(Saved entries)
##########
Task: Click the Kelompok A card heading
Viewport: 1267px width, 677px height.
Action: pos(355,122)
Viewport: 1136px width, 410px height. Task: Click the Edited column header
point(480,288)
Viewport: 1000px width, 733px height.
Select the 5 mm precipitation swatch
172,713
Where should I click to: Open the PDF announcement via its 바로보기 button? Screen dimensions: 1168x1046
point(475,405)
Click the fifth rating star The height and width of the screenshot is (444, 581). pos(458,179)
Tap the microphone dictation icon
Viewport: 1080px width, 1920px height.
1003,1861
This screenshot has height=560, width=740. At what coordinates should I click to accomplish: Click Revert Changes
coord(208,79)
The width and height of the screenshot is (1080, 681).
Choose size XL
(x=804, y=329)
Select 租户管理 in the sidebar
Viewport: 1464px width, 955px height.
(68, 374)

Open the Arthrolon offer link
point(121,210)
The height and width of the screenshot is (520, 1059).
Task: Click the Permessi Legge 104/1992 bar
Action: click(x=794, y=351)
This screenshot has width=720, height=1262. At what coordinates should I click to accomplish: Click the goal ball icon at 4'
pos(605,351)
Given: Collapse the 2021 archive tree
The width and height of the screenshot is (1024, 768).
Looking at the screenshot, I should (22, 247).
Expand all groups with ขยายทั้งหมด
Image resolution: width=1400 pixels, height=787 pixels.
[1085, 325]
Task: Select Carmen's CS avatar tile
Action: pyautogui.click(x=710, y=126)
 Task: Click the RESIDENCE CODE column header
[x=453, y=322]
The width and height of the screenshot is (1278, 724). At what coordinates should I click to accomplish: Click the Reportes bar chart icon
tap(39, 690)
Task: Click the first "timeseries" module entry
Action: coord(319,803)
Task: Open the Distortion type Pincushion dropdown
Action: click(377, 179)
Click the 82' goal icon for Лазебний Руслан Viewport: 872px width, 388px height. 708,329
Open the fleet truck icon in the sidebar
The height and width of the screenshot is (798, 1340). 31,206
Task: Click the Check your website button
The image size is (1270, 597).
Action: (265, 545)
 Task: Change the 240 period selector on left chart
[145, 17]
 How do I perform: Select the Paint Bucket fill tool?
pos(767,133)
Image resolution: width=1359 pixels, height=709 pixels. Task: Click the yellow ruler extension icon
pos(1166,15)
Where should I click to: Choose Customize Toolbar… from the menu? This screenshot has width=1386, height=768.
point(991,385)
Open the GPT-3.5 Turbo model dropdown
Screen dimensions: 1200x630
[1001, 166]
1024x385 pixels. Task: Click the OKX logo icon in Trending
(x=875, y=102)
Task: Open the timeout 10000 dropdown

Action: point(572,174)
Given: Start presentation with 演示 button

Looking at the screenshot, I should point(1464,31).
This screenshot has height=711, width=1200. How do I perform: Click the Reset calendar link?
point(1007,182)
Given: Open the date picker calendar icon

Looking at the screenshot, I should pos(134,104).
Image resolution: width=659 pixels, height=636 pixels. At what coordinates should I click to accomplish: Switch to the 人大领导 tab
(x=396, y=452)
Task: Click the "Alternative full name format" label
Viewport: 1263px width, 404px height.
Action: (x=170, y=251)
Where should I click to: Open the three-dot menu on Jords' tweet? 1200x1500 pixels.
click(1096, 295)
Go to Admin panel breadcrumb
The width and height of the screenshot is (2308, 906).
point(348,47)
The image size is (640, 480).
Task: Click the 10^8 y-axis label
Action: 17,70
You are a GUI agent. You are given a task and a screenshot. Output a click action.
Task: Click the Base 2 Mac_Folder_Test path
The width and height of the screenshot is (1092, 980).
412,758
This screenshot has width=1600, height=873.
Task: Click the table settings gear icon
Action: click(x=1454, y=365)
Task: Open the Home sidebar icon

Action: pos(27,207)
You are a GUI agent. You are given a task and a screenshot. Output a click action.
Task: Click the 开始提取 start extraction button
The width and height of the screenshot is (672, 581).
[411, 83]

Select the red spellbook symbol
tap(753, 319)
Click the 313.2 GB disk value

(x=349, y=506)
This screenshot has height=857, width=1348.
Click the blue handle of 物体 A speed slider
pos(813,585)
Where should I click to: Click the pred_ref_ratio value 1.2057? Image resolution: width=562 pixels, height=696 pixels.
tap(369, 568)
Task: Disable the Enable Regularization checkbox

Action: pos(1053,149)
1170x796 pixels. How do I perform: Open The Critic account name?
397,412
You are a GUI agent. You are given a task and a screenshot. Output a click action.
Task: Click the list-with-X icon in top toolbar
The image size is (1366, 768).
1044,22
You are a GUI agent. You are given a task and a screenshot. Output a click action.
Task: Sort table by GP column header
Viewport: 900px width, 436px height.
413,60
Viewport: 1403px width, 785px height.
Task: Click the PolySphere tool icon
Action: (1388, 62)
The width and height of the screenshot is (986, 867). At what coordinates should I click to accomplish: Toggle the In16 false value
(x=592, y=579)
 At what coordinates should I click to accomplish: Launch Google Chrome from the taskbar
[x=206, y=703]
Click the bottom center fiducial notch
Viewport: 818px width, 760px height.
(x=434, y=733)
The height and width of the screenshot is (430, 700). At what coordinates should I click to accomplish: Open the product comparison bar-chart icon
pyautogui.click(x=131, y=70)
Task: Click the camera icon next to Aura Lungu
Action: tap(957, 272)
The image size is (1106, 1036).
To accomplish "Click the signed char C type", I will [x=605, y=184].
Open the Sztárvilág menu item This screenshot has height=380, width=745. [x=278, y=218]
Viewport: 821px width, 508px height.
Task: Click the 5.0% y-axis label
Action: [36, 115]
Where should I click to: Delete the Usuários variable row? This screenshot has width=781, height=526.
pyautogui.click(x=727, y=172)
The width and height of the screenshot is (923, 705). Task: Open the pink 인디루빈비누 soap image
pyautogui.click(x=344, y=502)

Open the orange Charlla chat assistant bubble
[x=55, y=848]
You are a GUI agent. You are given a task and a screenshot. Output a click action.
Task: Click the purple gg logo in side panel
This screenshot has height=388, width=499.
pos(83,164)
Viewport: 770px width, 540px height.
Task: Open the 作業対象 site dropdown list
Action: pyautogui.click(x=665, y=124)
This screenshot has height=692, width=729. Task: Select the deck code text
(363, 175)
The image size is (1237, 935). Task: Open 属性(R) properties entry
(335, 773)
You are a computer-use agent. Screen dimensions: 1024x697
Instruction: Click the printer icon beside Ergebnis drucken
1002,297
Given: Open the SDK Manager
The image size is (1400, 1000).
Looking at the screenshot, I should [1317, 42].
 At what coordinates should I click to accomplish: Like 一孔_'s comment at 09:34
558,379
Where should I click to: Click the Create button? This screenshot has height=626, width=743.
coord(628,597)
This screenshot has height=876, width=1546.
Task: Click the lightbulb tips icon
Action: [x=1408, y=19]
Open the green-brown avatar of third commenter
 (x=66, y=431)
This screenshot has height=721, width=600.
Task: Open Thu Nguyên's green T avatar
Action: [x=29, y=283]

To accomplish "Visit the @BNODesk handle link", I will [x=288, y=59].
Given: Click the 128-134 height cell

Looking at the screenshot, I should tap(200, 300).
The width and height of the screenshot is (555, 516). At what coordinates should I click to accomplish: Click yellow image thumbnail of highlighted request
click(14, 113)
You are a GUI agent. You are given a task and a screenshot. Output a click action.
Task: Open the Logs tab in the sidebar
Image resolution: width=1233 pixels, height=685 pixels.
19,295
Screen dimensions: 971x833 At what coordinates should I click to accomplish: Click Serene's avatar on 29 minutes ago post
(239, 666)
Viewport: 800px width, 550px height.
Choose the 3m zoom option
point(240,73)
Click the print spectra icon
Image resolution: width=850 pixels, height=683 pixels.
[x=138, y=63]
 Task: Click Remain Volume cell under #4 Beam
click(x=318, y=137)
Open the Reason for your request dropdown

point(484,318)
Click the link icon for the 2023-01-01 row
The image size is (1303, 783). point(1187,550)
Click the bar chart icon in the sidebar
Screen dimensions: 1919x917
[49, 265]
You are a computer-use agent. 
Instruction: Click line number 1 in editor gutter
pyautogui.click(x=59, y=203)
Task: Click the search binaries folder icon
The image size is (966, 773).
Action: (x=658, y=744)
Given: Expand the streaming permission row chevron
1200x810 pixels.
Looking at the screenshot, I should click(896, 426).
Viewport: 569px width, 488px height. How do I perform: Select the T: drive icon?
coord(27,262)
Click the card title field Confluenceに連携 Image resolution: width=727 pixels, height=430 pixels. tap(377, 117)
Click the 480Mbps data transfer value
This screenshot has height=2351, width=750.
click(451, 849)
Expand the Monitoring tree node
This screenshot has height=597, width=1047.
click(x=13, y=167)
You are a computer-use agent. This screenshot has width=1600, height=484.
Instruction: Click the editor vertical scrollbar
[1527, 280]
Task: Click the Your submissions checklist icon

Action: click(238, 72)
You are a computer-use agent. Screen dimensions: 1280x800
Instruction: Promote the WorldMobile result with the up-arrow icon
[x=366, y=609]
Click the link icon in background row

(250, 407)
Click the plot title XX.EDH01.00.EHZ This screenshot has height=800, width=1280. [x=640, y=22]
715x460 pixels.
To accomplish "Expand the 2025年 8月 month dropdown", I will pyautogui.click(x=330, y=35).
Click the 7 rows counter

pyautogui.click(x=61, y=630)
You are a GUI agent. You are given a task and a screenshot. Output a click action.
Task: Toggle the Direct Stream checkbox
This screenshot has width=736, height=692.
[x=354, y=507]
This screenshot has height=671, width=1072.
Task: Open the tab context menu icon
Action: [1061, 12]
##########
[WORK TO COMPLETE]
Using the records above, list each line that includes "computer".

[RESPONSE AREA]
You are a computer-use agent. Screen dimensions: 1024x697
You are a computer-use agent. 
You are a computer-use agent. This screenshot has width=1600, height=484.
You are a computer-use agent. Screen dimensions: 1280x800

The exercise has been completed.